LAWS(KER)-2005-9-42

DENTIFRICES Vs. DEPUTY COMMISSIONER OF CENTRAL EXCISE

Decided On September 08, 2005
DENTIFRICES Appellant
V/S
DEPUTY COMMISSIONER OF CENTRAL EXCISE Respondents

JUDGEMENT

(1.) CUSTOMS, Excise and Service Tax Appellate Tribunal, in short CEGAT, Southern Bench at Bangalore has referred three questions of law as directed by this court in C. E. Ref. No2 of 2003, which we have consolidated and redrafted as follows:

(2.) THE applicant, M/s Dentrifices, is the manufacturer of tooth paste and tooth powder. They had cleared certain quantity of their product under the brand name "effermint" by availing the benefits of notification No. 175/86. On the tube and outer packing of the tooth paste, they have inscribed the words "marketed by M/s Tomco, Bombay", Inspector of Central Excise directed the applicant to debit a sum of Rs. 8,89,099/- towards differential duty since applicant has used the above words in their products which constituted use of brand name of another manufacturer who is not eligible for the benefit of exemption under the notification. Direction was duly complied with by the applicant by debiting the said amount in their RG 23a Pt. II account towards the differential duty and intimated the said fact to the Department by their letter dated 12. 07. 1991. In the said letter applicant has stated as follows: "the adjustment is made without prejudice to our representing the matter to the higher authorities. Subsequently, they filed a refund claim on 02. 06. 1992 for the above amount. The Assistant Collector rejected the refund claim of the appellant on the ground that the refund claim was filed after the statutory time limit for filing refund claim under Section 11-B of the Central Excise and Salt Act, 1944," Applicant aggrieved by the order of the Assistant Collector filed appeal before the Collector of Central Excise. Appeal was rejected stating that the letter does not indicate that the applicant was paying the duty under protest and since they had not complied with the requirement of Rule 233b the refund claim was barred by time. Applicant took up the matter before the CEGAT and the Tribunal also confirmed the finding of the lower authorities and dismissed the appeal.

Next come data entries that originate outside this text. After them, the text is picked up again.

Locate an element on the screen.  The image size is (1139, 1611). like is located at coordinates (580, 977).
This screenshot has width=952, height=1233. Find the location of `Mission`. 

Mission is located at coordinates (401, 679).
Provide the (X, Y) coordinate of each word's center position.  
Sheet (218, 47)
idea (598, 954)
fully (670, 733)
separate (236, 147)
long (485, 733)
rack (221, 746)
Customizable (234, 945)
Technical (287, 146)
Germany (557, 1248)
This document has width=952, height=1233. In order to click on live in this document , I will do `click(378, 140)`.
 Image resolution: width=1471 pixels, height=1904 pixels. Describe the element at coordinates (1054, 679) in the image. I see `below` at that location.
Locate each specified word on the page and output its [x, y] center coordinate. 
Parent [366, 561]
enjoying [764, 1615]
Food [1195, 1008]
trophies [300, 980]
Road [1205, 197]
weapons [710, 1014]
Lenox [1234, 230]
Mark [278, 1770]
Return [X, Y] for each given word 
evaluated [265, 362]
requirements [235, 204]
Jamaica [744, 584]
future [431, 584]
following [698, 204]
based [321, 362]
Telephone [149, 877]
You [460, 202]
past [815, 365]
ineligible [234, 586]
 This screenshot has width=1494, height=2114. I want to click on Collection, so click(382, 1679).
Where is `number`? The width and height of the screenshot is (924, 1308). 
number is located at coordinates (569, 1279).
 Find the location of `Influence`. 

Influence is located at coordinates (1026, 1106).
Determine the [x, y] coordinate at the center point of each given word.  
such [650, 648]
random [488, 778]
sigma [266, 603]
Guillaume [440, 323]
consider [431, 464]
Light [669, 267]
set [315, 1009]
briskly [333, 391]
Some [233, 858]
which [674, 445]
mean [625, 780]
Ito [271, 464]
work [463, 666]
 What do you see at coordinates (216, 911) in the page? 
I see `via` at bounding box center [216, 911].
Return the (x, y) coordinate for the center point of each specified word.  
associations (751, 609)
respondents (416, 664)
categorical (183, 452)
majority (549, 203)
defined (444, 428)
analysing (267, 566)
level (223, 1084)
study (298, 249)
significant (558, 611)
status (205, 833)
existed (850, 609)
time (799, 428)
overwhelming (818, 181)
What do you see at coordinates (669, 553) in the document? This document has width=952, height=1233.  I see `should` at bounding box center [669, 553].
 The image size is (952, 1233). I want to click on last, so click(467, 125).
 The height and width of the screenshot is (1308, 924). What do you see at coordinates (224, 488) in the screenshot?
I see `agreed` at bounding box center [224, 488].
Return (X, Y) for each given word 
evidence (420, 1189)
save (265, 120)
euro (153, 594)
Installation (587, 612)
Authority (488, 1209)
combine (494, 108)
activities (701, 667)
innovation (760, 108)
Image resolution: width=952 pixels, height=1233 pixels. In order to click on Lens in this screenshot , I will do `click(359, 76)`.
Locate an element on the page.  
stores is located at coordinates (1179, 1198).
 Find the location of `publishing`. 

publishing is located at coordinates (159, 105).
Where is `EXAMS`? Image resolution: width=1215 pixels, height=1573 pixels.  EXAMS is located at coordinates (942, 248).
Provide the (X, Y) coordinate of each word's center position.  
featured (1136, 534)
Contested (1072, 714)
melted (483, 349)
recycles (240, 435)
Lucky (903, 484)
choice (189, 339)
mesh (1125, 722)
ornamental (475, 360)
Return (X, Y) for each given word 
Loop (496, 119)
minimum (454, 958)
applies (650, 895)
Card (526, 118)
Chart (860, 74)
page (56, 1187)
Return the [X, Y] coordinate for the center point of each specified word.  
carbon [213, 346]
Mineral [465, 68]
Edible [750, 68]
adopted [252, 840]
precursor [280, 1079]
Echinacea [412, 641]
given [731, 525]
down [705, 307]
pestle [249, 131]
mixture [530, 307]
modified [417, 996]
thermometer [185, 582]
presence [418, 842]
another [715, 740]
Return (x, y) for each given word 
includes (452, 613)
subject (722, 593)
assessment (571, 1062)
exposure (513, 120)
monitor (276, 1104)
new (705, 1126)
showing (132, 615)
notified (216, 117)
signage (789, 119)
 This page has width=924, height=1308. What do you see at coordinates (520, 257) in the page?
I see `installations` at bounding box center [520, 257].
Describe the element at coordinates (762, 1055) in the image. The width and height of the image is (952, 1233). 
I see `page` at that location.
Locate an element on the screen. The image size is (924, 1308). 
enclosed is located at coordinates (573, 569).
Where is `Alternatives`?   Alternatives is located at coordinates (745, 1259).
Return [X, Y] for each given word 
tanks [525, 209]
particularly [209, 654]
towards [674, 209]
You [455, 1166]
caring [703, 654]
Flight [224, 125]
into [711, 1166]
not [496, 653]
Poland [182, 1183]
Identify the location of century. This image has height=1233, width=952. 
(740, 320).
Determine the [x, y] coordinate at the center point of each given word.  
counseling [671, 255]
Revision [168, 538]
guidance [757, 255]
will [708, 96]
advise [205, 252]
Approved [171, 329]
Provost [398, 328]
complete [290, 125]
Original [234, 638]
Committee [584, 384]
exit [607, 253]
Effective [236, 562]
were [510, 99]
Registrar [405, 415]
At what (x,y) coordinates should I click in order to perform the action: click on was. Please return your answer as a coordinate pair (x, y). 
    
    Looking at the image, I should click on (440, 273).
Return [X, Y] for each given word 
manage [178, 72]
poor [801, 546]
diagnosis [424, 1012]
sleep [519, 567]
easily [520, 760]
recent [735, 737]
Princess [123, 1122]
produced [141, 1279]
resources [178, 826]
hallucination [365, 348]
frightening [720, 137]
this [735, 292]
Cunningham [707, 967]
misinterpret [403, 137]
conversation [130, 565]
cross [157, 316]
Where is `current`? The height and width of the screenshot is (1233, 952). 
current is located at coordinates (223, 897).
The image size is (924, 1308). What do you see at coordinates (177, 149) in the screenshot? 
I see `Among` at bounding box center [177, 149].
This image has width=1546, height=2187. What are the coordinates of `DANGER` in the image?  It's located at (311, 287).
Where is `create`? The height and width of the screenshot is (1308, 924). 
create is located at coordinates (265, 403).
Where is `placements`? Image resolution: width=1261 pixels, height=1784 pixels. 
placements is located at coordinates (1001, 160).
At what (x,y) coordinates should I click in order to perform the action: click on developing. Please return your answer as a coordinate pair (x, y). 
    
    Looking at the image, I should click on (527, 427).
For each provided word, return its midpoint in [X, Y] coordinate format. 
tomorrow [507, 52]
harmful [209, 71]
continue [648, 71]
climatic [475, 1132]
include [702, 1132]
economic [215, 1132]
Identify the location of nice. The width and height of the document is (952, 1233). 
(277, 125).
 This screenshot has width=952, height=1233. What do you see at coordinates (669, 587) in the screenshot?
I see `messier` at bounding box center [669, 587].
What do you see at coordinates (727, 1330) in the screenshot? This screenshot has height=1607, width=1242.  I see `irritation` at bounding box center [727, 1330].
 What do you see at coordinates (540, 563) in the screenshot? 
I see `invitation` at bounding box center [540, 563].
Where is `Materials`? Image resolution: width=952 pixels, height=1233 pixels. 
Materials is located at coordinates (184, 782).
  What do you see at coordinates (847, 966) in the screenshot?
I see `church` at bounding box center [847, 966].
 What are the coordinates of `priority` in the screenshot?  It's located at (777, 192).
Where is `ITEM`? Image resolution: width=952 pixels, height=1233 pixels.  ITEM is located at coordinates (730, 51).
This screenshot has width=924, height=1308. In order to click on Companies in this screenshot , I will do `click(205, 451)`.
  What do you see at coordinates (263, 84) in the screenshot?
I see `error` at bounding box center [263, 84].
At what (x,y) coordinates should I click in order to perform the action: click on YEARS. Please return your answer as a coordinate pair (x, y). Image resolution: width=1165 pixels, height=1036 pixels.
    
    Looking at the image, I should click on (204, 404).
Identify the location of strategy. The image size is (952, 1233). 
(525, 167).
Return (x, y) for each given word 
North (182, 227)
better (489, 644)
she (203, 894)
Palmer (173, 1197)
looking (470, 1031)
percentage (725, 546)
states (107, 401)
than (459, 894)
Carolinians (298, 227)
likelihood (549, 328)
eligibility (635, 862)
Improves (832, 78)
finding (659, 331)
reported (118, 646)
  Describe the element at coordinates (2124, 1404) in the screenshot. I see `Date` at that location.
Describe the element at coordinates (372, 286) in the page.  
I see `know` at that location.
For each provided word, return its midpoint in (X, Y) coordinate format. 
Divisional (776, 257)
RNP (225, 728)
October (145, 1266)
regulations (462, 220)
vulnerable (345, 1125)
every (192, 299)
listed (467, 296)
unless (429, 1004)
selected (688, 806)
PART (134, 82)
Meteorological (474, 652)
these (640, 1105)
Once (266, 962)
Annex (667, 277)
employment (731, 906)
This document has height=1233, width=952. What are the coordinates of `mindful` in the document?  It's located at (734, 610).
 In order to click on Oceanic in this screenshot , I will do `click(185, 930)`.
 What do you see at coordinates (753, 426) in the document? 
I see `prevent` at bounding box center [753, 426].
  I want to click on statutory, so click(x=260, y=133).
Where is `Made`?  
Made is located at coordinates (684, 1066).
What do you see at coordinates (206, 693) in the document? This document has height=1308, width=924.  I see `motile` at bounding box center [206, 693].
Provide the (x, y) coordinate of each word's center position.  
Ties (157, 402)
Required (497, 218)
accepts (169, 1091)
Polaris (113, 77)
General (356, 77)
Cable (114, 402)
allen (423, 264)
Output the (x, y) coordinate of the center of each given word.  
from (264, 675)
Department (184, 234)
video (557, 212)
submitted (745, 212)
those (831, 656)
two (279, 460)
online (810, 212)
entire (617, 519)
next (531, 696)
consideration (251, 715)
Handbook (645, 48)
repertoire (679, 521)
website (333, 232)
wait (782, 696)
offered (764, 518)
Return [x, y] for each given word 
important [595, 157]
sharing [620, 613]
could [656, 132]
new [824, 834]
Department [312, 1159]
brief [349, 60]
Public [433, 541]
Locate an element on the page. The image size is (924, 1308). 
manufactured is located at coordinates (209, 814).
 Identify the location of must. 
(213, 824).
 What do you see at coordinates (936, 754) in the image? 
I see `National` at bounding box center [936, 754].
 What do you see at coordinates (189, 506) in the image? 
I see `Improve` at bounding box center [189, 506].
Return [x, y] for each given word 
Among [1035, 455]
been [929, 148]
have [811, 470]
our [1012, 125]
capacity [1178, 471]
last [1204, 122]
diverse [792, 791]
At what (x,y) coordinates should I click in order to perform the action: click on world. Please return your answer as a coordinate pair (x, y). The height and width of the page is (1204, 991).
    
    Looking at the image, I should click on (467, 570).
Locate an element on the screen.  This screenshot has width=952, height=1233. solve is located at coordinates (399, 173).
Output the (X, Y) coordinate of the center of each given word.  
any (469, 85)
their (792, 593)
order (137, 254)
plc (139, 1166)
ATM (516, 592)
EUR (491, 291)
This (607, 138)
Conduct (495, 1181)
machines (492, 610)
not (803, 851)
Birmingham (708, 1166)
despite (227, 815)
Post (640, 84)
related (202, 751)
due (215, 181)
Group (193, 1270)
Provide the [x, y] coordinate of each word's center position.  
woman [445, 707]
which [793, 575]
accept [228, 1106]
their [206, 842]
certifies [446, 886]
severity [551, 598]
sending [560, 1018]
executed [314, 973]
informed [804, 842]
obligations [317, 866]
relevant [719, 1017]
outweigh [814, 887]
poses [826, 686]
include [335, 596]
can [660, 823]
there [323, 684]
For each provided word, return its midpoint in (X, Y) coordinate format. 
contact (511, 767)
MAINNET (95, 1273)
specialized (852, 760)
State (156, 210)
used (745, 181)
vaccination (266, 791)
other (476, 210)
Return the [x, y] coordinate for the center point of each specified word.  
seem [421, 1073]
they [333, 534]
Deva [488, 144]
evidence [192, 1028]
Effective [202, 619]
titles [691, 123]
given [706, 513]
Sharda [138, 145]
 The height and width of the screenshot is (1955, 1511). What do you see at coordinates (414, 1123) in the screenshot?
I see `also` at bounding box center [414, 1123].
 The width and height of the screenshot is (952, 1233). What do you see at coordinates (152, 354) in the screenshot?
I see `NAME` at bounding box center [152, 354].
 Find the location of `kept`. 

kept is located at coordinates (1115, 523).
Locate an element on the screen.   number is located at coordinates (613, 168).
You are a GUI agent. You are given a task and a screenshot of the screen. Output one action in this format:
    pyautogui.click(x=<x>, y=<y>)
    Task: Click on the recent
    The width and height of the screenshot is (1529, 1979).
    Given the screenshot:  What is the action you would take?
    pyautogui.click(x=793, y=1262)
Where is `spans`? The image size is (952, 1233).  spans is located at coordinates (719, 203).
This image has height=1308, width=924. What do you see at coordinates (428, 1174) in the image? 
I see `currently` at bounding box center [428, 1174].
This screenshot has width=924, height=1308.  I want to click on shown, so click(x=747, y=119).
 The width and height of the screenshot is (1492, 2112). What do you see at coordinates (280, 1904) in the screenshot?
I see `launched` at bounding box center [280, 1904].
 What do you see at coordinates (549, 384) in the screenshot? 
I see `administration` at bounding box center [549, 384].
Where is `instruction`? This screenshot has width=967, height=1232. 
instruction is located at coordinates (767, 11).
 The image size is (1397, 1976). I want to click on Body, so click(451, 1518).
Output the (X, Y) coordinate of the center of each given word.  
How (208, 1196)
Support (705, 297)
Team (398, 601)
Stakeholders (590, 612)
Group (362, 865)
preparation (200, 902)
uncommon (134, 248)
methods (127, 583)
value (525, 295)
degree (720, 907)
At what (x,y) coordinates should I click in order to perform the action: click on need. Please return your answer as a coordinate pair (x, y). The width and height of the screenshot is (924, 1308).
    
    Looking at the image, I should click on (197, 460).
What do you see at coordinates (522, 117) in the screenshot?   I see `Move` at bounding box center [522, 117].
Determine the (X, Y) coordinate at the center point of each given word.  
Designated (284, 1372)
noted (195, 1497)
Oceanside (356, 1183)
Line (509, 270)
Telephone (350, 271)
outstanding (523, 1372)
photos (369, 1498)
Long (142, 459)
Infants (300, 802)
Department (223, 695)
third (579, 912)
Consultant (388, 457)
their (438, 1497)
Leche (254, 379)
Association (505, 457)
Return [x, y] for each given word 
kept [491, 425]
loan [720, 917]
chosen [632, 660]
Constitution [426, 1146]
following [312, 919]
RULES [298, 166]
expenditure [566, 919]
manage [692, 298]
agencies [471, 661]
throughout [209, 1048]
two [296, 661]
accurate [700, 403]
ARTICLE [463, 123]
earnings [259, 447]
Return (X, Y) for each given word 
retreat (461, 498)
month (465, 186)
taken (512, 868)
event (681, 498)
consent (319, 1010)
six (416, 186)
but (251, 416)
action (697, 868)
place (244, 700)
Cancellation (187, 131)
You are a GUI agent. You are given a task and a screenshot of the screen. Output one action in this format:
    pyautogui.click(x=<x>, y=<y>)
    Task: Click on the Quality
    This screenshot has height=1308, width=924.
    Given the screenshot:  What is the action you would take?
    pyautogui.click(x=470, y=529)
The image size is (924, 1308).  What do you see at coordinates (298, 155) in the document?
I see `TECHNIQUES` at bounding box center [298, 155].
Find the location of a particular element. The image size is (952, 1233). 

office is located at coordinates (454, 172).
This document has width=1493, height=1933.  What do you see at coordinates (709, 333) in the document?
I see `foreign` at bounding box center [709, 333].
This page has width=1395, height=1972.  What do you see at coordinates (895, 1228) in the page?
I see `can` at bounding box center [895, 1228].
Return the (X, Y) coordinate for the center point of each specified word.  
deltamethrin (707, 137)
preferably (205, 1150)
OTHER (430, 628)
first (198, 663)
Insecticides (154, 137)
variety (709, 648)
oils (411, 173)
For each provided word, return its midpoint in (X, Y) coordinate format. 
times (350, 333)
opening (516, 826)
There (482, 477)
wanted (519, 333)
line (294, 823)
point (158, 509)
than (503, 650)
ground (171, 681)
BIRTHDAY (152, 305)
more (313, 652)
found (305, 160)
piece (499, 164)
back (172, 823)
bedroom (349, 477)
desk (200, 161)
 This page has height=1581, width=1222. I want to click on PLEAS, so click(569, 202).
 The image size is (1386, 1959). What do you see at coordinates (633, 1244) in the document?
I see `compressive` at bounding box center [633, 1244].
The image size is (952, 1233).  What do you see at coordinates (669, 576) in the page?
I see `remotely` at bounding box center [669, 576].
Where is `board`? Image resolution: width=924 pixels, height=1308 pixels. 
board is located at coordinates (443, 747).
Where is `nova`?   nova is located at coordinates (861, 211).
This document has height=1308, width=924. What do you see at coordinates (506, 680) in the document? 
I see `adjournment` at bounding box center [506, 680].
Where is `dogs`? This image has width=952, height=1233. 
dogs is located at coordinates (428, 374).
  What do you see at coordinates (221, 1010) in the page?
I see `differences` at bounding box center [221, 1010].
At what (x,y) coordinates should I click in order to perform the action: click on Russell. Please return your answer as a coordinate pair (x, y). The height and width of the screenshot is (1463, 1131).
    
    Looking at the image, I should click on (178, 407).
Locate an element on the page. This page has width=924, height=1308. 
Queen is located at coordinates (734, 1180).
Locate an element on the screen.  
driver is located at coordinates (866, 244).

(3.) SRI E. R. Venkateswaran, counsel appearing for the applicant submitted that there is a complete misreading of the letter dated 12. 07. 1991. Counsel submitted that a reading of the above letter would show that applicant had protested and such a protest would fall within the four corners of Rule 233b of the Central Excise Rules, Counsel referred to the several decisions of the apex court, viz. , Maf M/s Samrat Internation (P) Ltd v. Collector of Central Excise (1992 Supp. (1) S. C. C 293) Mafatlal Industries Ltd v. Union of India (1997 (5) S. C. C 536), Coastal Gases and chemicals Pvt. Ltd v. Assistant Collector of Central Excise (1997 (7) S. C. C. 223), MRF Ltd v. Collector of Central Excise (2004 (2) S. C. C. 417), The India Cements Ltd v. The Collector of Central Excise (AIR 1989 S. C. 1496) and Indian Piston Ltd v. Collector of Central Excise (AIR 1990 S. C. 977 ).